C’est le récit d’une équipe menée par des vétérans qui ont pris le taureau par les cornes avant le match no.5 face aux Maple Leafs et qui ont mis leurs tripes sur la table. On a fait comprendre que le train ne passait pas souvent et qu’il fallait se démener pour l’attraper et s’y accrocher le plus longtemps possible une fois dedans. Un club rempli de jeunes de talents qui ont su saisir leur chance au moment opportun. Une formation dirigée par un directeur général et un jeune entraîneur-chef remis constamment en doute par 8 millions de gérants d’estrade, qui ont refusé d’abdiquer, même lorsque leur club connaissait de grands passages à vide.

Et surtout, c’est l’histoire d’une équipe qu’on comparait à un sac de chips nature de la marque Sans Nom — fade, sans identité —, arrivée sur les rotules en séries, qui devait faire face aux canons offensifs torontois et aux grosses épaules des Winnipegois, qui n’a jamais cessé d’y croire, contrairement au commun des mortels.
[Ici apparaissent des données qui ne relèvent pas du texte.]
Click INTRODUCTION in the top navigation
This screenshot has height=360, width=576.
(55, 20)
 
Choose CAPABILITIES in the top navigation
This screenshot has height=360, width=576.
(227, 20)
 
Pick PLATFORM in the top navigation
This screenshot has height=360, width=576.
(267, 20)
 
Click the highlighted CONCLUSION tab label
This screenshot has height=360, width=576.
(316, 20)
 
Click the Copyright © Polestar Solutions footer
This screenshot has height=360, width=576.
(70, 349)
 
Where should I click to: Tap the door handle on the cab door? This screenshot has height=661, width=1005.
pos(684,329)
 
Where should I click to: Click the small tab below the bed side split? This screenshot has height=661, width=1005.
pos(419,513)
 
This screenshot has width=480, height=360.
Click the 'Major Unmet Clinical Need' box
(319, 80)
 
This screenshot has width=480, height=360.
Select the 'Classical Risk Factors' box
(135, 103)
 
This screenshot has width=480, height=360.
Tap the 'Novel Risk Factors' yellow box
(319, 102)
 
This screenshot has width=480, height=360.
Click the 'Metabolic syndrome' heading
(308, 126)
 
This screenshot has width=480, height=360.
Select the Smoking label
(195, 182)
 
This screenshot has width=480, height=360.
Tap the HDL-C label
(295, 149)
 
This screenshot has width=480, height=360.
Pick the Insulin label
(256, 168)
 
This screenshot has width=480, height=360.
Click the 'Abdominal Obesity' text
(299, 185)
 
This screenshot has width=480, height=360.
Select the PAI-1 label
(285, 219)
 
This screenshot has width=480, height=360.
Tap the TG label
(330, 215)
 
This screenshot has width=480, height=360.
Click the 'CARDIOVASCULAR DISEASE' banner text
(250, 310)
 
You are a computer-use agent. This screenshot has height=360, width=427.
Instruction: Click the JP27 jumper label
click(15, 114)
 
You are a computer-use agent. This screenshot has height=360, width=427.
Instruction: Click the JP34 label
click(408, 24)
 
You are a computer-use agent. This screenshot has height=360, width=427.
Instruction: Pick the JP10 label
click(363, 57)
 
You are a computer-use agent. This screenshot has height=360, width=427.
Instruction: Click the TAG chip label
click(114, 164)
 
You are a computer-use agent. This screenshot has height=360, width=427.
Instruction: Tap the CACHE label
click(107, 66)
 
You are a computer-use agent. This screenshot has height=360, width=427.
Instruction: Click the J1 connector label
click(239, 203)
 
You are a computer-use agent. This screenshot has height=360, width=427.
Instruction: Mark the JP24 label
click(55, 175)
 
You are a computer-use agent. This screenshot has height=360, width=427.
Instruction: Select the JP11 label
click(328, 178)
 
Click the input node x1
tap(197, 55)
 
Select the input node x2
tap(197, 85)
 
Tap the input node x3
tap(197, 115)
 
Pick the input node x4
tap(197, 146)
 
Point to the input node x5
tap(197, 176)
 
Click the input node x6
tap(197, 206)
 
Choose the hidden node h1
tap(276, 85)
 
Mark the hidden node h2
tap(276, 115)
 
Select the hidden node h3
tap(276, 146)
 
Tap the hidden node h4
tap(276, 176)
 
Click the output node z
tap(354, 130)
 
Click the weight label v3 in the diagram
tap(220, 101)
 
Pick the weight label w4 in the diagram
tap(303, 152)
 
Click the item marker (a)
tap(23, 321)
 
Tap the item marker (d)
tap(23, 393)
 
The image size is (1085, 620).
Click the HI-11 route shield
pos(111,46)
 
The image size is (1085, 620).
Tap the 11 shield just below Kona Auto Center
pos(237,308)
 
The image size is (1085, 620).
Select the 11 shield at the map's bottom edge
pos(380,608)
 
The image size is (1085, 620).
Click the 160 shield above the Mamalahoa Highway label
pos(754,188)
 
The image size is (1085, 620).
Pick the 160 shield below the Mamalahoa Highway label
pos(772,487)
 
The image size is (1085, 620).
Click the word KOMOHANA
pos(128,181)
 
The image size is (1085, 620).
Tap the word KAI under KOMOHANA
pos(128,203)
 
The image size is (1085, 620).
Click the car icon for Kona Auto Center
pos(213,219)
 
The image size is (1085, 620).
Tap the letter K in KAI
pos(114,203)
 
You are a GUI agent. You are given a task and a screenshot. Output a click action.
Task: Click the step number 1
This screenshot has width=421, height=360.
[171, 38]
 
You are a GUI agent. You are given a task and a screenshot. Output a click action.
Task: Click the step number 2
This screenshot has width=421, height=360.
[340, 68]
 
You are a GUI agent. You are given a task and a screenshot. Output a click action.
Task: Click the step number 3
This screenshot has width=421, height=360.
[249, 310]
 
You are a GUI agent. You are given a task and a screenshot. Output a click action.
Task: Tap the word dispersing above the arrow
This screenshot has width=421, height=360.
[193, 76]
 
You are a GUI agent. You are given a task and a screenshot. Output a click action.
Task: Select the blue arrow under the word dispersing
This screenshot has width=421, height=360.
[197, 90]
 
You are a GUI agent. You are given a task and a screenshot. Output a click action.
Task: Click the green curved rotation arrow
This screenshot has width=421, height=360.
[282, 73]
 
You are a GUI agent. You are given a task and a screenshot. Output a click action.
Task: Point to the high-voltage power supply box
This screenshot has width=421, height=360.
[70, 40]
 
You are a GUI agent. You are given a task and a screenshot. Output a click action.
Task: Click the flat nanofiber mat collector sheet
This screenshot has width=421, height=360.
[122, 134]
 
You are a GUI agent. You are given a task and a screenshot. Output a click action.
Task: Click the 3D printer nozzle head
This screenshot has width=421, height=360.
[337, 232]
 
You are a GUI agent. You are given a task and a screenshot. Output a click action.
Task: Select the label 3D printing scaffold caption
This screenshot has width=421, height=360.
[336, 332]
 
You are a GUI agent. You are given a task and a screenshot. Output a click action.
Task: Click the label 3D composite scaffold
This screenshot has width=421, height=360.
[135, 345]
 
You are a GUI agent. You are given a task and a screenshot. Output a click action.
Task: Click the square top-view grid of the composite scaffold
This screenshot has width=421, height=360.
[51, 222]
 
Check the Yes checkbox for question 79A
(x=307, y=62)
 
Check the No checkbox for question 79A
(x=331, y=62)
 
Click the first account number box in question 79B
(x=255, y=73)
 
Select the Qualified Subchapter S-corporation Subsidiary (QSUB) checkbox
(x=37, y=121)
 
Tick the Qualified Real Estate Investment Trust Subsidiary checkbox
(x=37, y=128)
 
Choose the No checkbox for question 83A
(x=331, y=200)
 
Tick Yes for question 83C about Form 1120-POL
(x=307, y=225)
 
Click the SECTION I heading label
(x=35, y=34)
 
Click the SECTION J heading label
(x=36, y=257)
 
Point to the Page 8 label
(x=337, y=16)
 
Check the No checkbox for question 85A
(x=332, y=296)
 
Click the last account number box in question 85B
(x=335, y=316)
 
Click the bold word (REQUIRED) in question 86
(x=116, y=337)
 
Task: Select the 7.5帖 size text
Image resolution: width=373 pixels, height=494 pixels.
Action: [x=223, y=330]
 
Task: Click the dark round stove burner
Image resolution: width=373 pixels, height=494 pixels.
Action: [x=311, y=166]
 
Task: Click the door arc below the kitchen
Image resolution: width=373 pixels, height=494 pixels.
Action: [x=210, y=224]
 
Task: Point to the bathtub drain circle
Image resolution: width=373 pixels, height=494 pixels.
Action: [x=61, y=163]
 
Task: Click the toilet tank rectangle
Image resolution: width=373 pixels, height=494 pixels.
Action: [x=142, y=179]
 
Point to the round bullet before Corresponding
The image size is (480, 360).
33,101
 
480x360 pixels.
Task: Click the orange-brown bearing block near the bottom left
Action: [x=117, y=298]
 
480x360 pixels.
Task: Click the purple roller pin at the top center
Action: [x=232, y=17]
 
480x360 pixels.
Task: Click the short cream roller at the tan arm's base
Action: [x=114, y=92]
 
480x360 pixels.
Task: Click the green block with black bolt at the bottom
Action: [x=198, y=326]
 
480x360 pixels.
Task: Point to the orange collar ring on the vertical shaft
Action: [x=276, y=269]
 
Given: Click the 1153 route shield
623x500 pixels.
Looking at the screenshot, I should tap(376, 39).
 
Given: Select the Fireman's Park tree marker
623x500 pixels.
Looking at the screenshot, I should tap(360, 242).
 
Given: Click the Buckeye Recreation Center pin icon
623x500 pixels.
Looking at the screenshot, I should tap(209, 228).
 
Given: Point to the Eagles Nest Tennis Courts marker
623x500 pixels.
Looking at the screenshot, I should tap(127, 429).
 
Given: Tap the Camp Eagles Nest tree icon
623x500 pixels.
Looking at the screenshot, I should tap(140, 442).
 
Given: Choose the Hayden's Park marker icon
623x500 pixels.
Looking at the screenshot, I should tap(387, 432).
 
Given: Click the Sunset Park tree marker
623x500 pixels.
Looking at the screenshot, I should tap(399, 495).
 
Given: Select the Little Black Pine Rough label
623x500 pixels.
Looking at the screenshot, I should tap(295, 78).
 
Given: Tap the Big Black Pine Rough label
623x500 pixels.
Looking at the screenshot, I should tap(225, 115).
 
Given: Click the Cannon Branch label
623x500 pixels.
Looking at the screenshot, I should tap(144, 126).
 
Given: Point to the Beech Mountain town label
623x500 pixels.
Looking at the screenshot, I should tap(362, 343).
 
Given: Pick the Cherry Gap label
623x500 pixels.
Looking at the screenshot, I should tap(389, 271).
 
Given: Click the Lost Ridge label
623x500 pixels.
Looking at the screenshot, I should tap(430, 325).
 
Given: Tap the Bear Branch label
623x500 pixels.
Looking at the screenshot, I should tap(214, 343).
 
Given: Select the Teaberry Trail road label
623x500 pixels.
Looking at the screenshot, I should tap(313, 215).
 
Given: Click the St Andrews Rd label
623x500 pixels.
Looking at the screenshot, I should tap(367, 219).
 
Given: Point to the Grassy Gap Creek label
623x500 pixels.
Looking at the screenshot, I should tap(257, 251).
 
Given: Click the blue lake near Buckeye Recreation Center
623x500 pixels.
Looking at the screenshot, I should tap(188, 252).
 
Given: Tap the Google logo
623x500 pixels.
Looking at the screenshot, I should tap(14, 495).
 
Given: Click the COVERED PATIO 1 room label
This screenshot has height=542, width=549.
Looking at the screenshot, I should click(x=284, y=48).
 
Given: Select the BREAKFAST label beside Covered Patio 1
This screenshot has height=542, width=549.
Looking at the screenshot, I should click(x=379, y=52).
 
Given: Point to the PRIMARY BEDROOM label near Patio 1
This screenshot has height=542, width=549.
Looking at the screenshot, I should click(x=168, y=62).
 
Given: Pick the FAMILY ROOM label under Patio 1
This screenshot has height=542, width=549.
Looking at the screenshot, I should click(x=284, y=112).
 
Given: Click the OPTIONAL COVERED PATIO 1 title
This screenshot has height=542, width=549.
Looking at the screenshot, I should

Les frères d’armes se sont tenu les coudes et se sont dressés face aux défis costaux qui se sont présentés au champ de bataille.

C’est pas moi qui le dis. Tyler Toffoli, après la victoire improbable des siens en quatre matchs au deuxième tour, a tenté d’expliquer le phénomène en disant ceci : « On sentait que personne ne croyait en nous […] On s’est tenus, on a joué ensemble. On a gagné et on s’est amusés. »

Alors à votre tour d’y croire. À votre tour de continuer de vous promener le drapeau bien haut accroché sur vos fenêtres de voiture, de déambuler avec les numéros de vos joueurs favoris dans le dos et de scander « Go Habs Go ! »

Comme l’a si bien écrit un jour John McCrae dans son poème In Flanders Fields : « Nos bras meurtris vous tendent le flambeau/À vous toujours de le porter bien haut ».